A major issue for the Jin government was the continued military pressure exerted by the powerful northern rival, Former Qin. In 373, Former Qin attacked and seized Jin's Liang (梁州, modern southern Shaanxi) and Yi (益州, modern Sichuan and Chongqing) provinces. Internally, however, Jin was apparently well-governed by Xie and Huan Chong.

In 375, Emperor Xiaowu married Wang Fahui (the daughter of the official, Wang Yun () as his empress. He was 13 and she was 16. He also started studying the Chinese classic texts and writing poetry.
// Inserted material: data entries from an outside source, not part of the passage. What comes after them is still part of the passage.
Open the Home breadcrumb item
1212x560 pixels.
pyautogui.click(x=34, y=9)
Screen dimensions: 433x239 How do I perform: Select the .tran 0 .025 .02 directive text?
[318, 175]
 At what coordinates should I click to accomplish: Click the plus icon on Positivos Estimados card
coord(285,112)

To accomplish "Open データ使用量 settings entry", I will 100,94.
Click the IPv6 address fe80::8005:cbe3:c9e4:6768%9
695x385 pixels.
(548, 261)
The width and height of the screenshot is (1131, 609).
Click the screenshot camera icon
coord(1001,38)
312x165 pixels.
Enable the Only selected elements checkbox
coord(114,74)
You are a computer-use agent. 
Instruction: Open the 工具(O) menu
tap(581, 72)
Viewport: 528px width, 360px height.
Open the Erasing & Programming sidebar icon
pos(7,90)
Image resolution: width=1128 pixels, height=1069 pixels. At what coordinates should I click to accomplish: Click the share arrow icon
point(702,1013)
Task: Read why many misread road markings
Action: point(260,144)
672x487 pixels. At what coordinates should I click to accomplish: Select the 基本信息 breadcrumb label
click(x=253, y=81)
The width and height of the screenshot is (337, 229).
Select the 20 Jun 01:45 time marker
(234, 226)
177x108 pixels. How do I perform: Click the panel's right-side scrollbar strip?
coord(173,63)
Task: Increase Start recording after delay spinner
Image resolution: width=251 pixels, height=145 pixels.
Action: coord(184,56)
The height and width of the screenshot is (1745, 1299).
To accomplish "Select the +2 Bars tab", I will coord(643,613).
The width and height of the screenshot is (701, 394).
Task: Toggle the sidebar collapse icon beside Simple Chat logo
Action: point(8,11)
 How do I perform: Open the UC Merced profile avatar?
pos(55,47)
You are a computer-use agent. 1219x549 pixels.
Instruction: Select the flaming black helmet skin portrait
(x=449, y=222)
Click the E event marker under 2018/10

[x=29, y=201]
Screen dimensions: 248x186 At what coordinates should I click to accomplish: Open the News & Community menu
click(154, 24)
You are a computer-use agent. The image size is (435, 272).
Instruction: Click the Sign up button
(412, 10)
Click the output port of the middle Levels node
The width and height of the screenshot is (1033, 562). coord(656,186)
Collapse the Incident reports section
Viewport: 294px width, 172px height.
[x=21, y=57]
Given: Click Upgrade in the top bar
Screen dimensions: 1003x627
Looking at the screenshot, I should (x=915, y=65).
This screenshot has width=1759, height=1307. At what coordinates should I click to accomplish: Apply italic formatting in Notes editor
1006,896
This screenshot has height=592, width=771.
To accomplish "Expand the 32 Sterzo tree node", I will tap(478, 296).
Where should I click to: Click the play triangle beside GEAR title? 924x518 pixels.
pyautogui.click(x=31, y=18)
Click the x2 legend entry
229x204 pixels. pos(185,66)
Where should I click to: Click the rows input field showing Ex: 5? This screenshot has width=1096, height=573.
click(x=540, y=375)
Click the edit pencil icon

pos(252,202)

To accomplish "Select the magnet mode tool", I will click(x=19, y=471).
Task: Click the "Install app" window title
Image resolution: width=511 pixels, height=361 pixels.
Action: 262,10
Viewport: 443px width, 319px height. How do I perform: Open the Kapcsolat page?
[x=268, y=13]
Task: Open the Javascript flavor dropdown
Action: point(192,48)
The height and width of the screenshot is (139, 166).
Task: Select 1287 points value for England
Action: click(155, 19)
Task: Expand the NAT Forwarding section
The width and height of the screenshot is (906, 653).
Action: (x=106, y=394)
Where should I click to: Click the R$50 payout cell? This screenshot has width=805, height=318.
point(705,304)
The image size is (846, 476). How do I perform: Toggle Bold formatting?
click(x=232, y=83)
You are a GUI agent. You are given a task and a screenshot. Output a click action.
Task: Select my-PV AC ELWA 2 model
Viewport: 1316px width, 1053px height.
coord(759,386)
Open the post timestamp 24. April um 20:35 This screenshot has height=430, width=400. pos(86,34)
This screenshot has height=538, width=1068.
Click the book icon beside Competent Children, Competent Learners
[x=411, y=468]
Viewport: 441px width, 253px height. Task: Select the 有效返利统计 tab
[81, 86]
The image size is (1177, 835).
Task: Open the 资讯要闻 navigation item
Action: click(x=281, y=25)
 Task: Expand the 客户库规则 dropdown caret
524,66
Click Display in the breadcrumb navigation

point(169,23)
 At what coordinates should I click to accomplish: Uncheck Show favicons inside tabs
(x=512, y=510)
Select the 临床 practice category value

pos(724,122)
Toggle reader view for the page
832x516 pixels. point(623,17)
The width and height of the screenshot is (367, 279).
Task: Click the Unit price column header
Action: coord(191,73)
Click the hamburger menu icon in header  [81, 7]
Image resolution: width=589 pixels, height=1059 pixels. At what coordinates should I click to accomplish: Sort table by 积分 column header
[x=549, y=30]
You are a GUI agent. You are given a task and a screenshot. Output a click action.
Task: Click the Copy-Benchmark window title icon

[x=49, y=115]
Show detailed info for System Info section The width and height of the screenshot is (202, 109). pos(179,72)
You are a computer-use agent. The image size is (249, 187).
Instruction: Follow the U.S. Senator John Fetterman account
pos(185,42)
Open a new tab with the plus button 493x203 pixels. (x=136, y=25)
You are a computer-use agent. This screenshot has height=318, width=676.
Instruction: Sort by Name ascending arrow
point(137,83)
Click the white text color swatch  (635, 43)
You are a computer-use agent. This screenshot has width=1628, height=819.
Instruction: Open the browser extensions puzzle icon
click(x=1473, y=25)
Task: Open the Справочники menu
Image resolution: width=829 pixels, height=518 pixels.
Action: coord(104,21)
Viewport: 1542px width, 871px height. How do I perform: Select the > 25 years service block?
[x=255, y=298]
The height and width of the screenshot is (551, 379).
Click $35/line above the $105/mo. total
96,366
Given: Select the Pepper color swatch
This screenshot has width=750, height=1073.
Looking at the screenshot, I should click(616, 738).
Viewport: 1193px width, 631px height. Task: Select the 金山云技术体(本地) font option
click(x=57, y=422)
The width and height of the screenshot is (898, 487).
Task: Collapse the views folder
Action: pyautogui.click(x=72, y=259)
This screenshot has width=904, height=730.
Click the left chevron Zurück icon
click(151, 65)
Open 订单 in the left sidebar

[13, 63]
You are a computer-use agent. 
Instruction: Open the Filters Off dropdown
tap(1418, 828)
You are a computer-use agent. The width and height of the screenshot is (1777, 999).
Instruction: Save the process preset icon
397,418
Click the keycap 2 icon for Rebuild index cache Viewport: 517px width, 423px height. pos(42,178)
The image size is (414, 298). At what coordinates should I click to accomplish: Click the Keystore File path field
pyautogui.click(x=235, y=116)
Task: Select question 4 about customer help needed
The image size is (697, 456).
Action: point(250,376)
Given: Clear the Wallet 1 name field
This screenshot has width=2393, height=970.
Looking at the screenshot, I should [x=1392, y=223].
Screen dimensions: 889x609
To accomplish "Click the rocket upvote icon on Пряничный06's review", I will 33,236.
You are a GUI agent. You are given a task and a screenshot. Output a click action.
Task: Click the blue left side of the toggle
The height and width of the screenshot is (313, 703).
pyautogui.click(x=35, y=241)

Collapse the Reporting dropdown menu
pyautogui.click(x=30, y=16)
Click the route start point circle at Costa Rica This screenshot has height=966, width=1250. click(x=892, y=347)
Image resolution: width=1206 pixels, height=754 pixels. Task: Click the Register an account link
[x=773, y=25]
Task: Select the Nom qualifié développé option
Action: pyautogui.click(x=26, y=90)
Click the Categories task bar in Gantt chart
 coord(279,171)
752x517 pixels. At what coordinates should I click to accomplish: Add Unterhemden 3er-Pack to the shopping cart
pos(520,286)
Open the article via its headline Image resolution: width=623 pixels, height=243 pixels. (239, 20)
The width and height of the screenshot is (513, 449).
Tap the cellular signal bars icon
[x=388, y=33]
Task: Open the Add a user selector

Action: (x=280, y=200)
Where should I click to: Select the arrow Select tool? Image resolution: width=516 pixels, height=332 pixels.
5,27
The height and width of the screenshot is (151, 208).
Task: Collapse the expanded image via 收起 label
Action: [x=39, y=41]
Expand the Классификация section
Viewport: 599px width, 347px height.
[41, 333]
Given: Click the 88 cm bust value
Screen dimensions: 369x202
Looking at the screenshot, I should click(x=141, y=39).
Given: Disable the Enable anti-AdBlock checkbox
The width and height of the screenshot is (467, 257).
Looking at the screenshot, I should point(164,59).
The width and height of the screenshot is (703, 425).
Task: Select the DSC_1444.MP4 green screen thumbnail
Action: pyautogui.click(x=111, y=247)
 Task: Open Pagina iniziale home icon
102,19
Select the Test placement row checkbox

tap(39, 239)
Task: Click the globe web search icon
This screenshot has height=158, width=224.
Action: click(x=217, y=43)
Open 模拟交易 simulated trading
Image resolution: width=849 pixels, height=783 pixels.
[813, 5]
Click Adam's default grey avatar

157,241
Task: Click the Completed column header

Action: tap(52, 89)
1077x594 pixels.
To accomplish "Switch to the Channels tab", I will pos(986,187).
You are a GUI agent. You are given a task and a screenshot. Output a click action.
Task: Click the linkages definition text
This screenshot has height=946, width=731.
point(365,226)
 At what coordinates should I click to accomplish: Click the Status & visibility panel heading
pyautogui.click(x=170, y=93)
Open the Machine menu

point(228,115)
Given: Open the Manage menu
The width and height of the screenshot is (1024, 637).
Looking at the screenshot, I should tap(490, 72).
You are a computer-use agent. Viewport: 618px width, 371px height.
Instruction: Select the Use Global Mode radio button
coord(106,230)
In 376, Empress Dowager Chu officially removed herself from the regent position and returned her powers to Emperor Xiaowu, although the decisions were still largely being made by Xie.

In 376, the Jin vassal, Former Liang, was attacked by Former Qin. Jin forces, under Huan Chong's command, attempted to relieve the pressure on Former Liang by attacking Former Qin, but Former Liang fell quickly and Huan Chong withdrew his forces. In apprehension of a Former Qin attack, Jin evacuated much of its population north of the Huai River to regions south of the river.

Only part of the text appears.